[Opening EXERCISE INPUTS section]
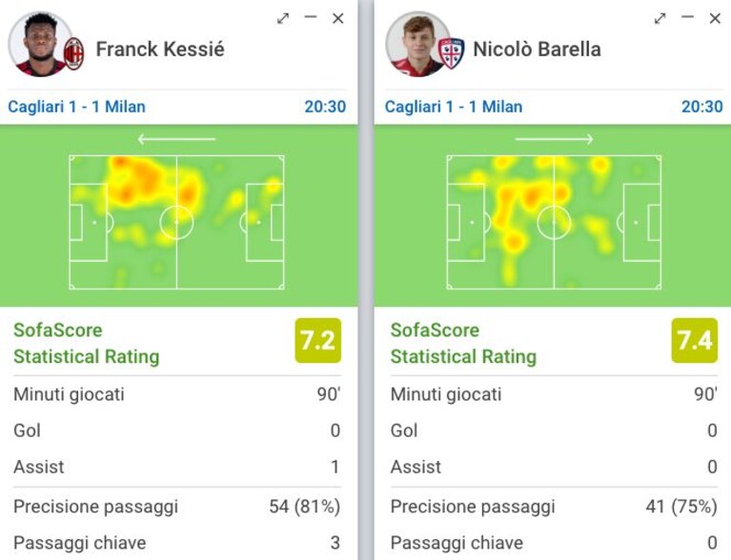Click Franck Kessié's player photo
The image size is (731, 560).
point(41,44)
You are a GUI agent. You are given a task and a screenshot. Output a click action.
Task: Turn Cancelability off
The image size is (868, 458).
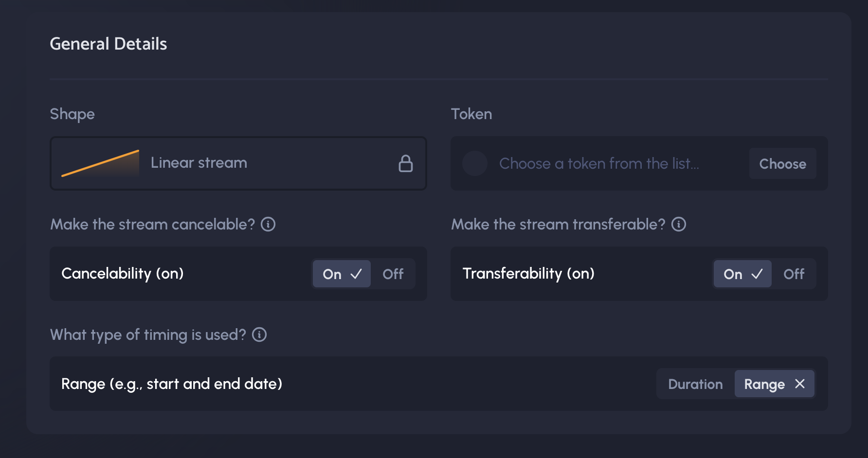393,274
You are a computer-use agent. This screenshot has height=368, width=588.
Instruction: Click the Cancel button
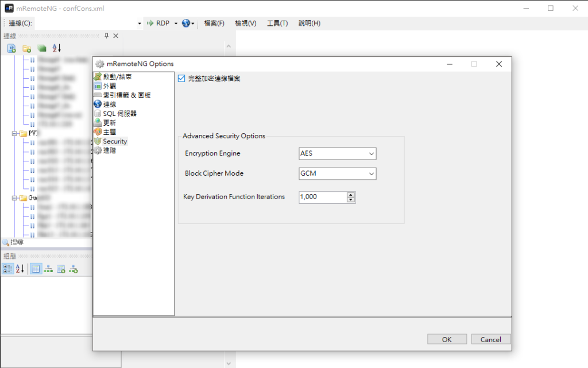tap(491, 339)
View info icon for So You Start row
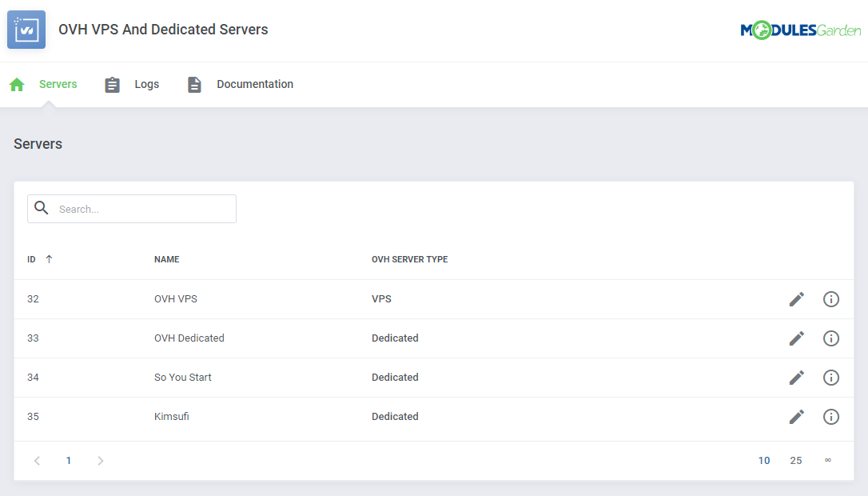Image resolution: width=868 pixels, height=496 pixels. [830, 377]
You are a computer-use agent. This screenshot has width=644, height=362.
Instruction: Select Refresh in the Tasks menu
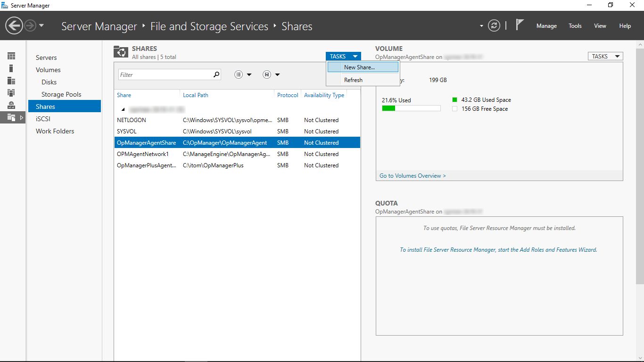pos(353,80)
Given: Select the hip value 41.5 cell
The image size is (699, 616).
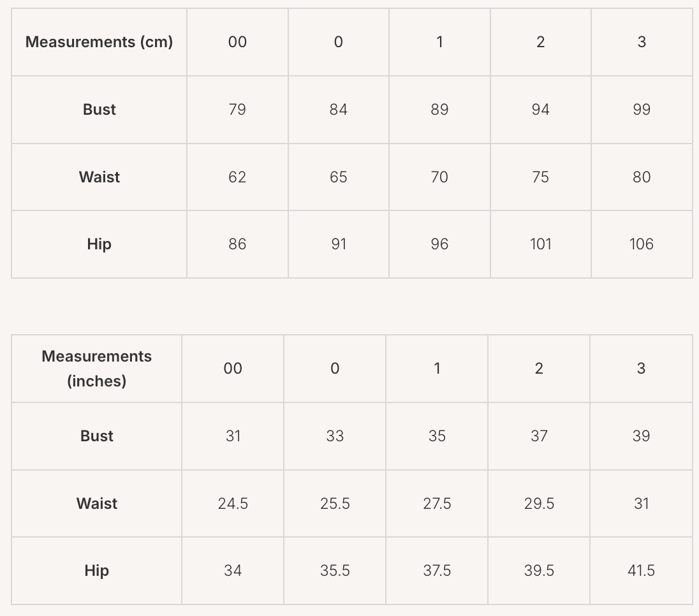Looking at the screenshot, I should tap(641, 571).
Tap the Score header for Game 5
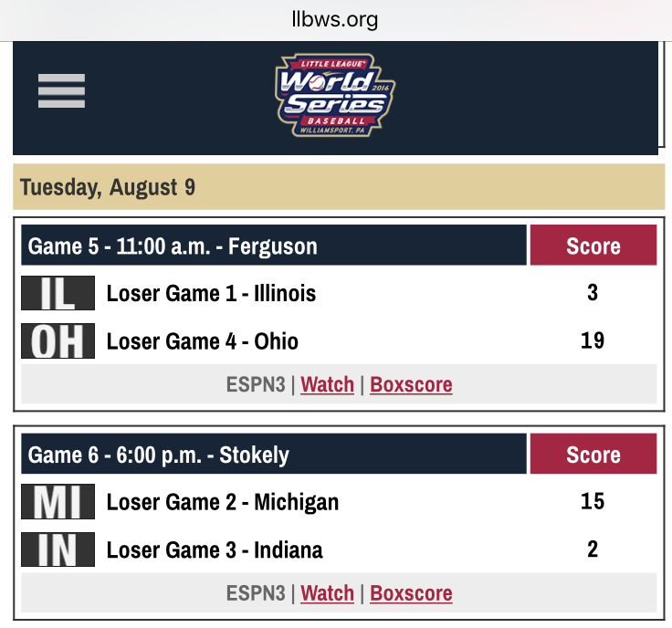 tap(593, 245)
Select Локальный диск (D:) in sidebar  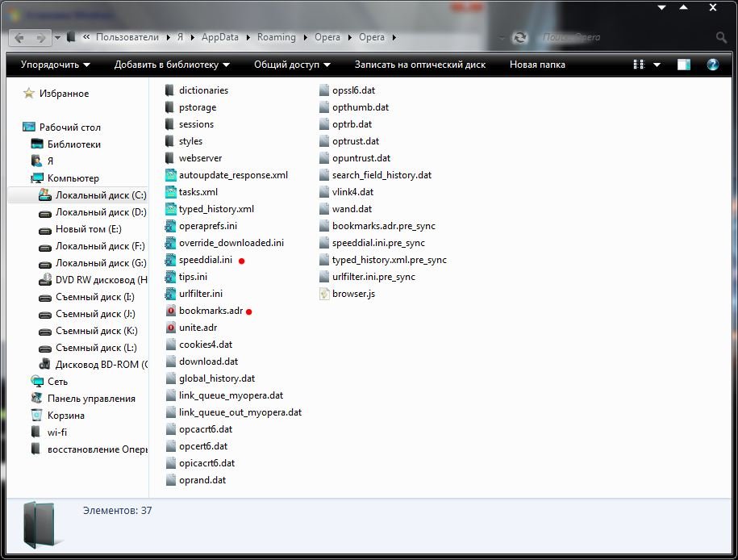100,212
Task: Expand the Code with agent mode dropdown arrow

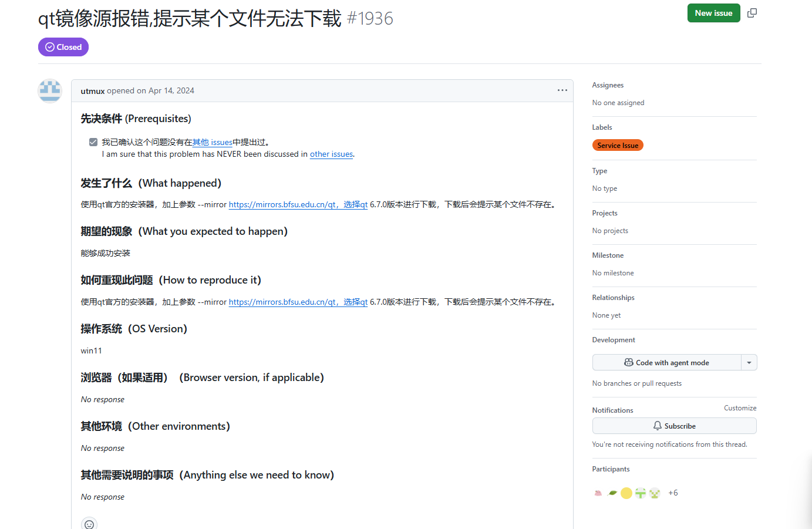Action: 749,362
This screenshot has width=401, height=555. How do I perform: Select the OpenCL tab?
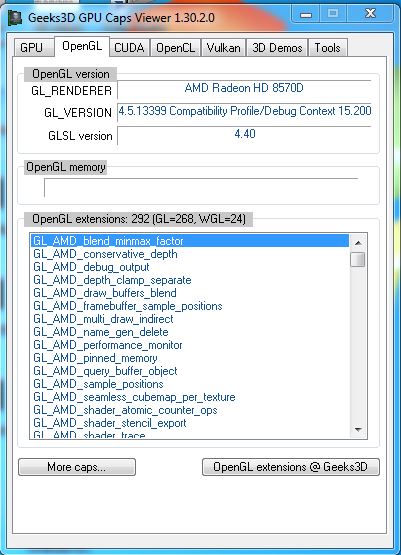[x=176, y=48]
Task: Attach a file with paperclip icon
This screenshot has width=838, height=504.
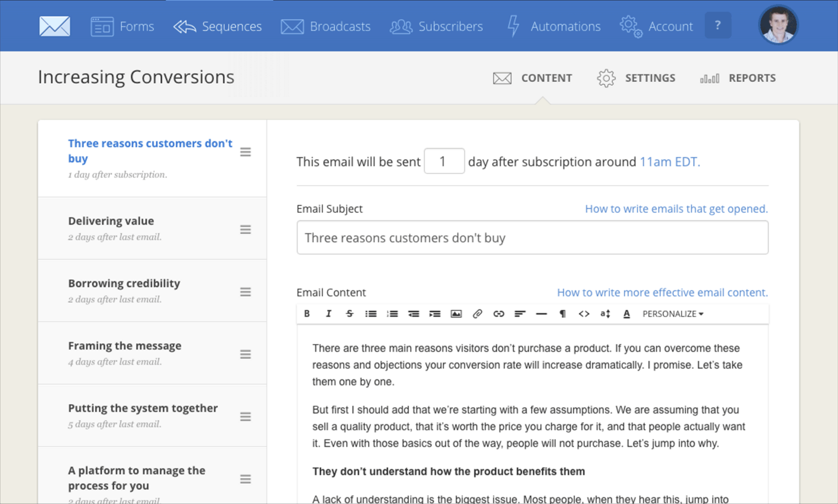Action: (x=477, y=314)
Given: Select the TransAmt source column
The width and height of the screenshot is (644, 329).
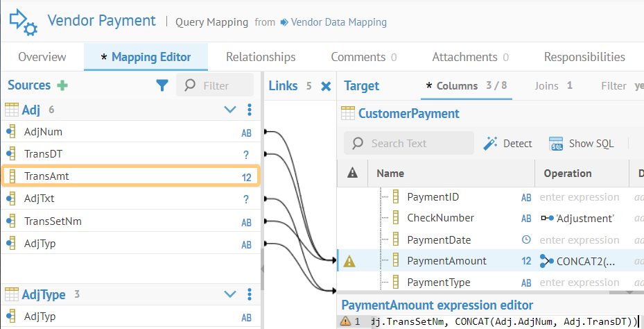Looking at the screenshot, I should click(130, 176).
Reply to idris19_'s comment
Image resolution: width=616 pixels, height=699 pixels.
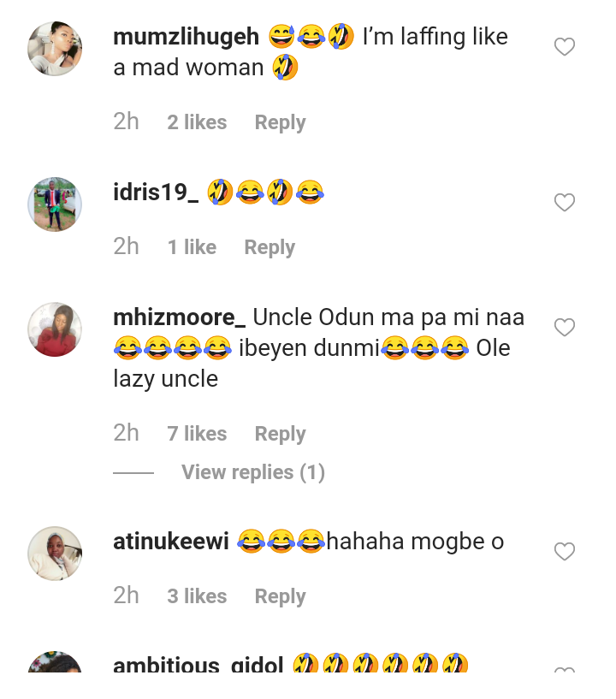270,247
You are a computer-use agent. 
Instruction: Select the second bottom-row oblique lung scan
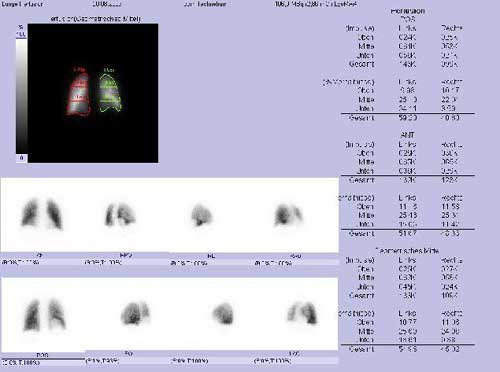click(x=135, y=313)
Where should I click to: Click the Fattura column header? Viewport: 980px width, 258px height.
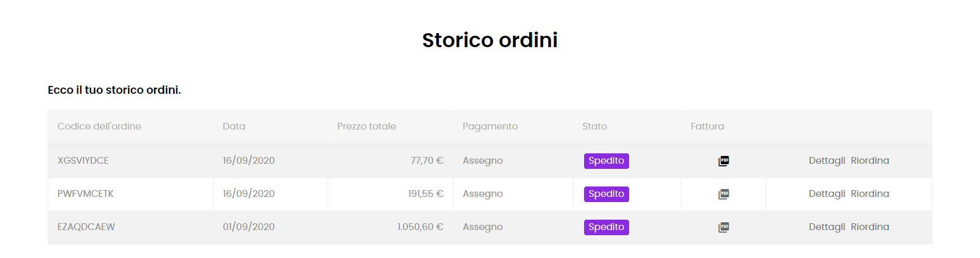pyautogui.click(x=707, y=126)
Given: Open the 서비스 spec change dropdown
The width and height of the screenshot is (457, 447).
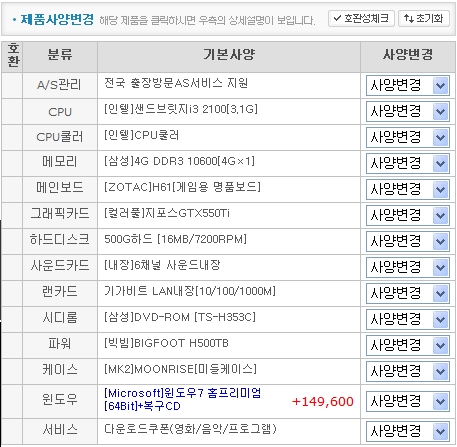Looking at the screenshot, I should (x=408, y=432).
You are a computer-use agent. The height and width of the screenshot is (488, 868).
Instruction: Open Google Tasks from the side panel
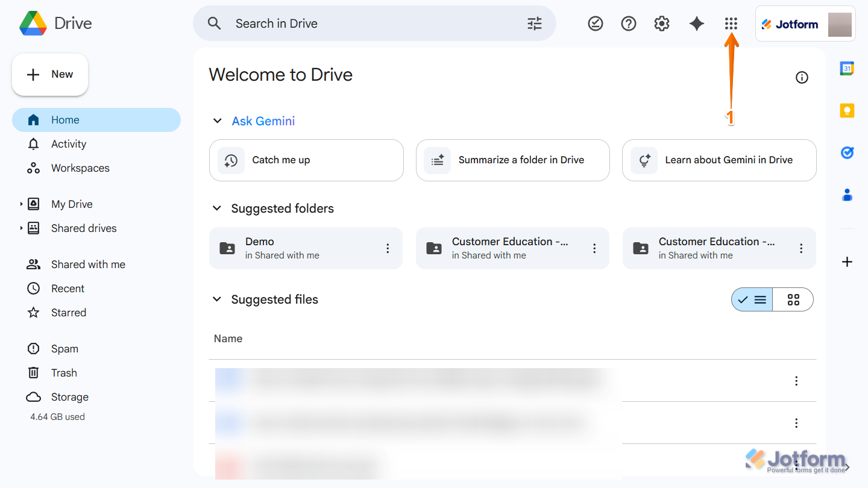[x=847, y=152]
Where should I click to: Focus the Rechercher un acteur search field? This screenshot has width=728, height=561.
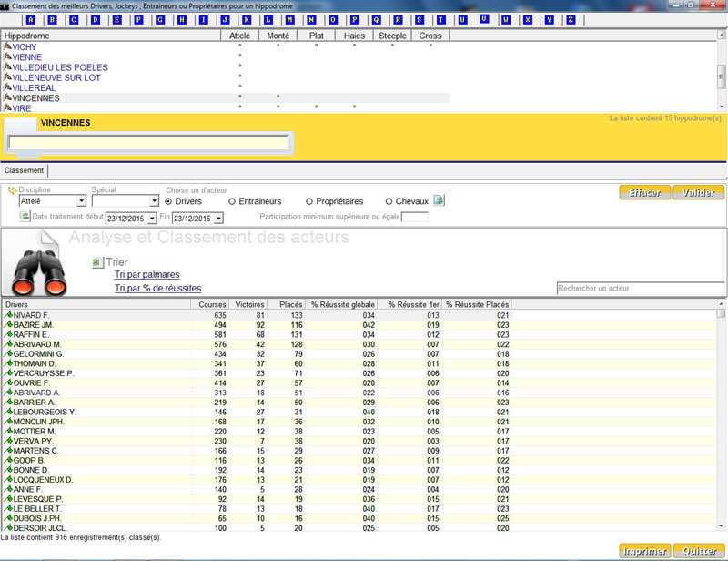point(640,289)
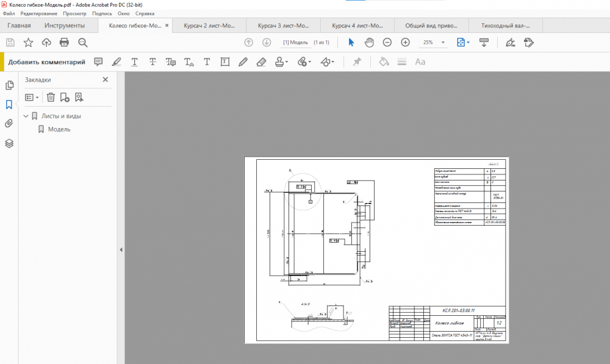Viewport: 610px width, 364px height.
Task: Pick the pencil drawing tool
Action: pyautogui.click(x=243, y=62)
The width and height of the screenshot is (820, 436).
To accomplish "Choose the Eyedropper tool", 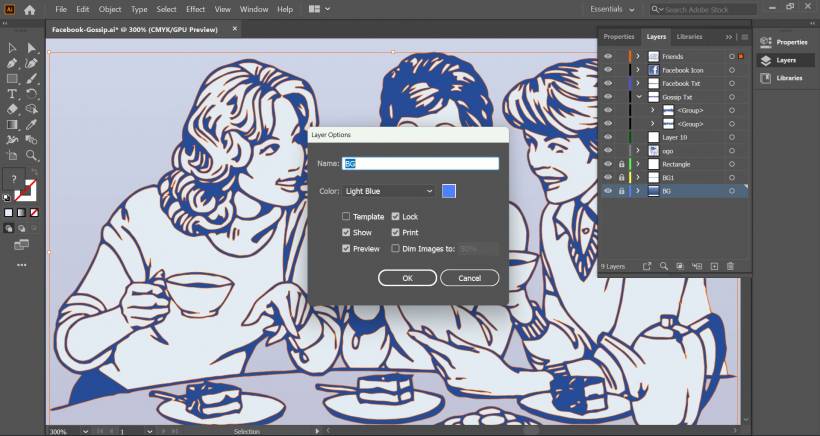I will 32,124.
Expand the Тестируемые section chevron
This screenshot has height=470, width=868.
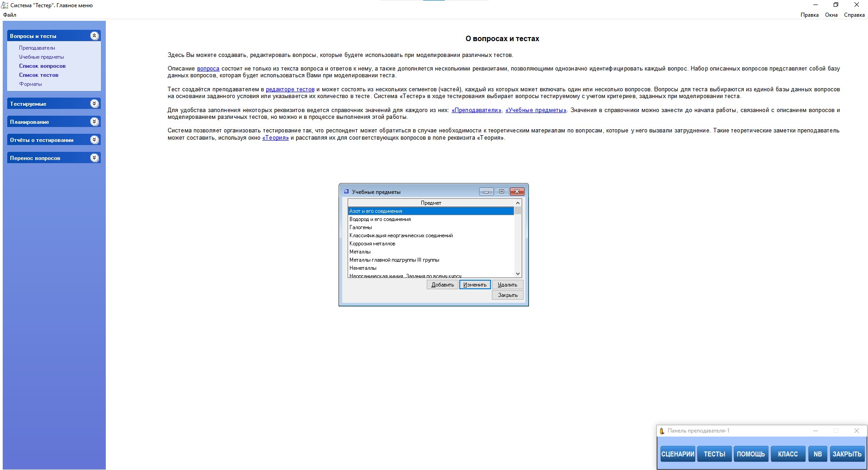pos(94,103)
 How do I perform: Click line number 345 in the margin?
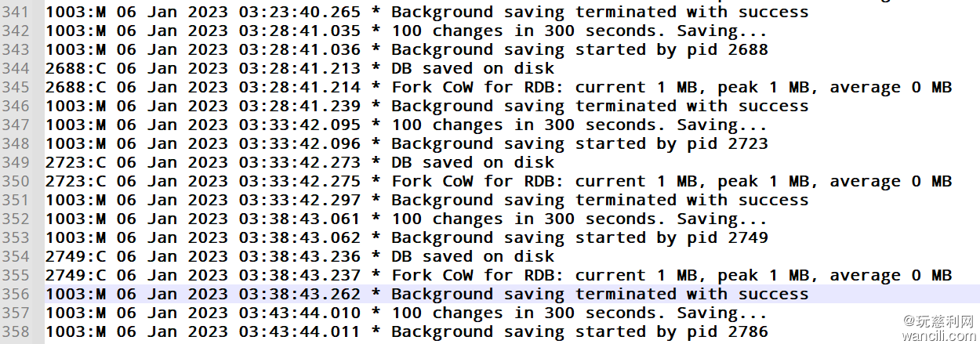coord(16,88)
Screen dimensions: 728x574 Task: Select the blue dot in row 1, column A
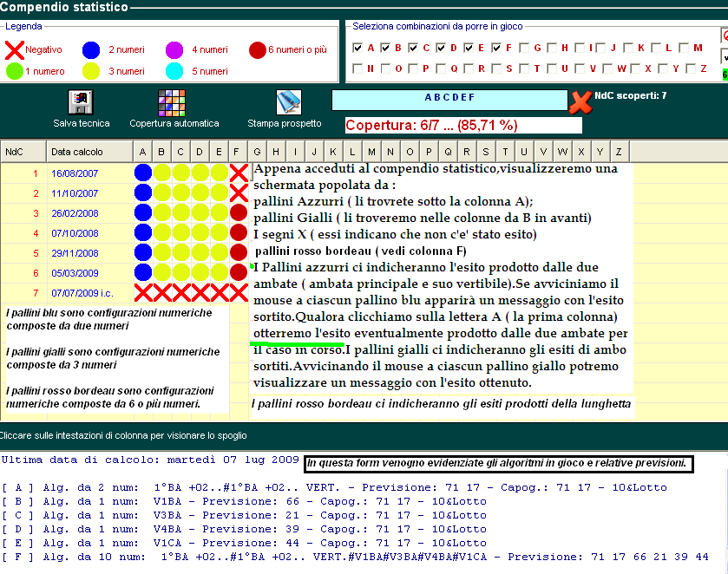pyautogui.click(x=143, y=173)
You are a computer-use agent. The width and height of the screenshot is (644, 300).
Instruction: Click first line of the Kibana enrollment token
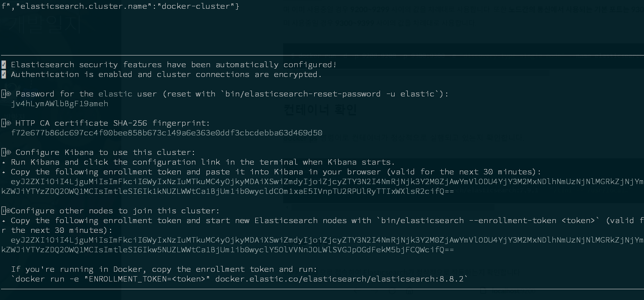pyautogui.click(x=327, y=182)
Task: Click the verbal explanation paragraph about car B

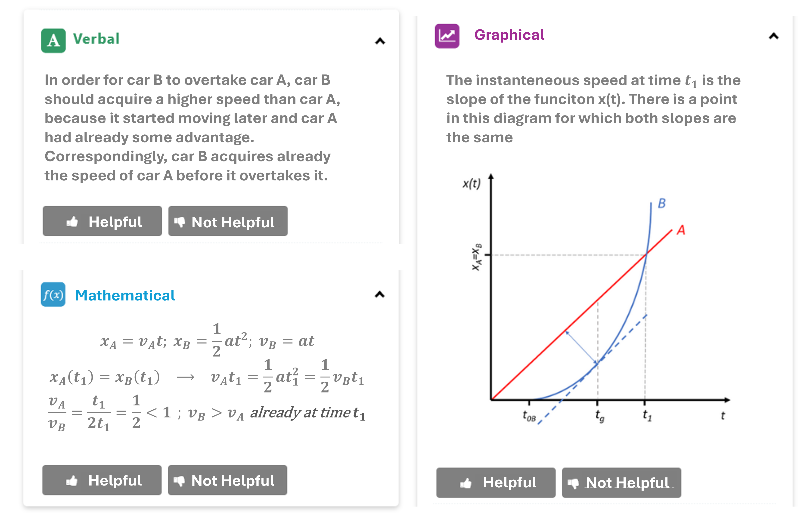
[Closing EXERCISE INPUTS section]
→ INSTRUCTIONS TO FOLLOW:
Scan the entries for the word "computer". Report each line that has it.

→ RESPONSE BELOW:
You are a computer-use agent. This screenshot has height=368, width=588.
You are a computer-use agent. This screenshot has width=644, height=362.
You are a computer-use agent. 
You are a computer-use agent. The height and width of the screenshot is (488, 868).
You are a computer-use agent. The width and height of the screenshot is (644, 300).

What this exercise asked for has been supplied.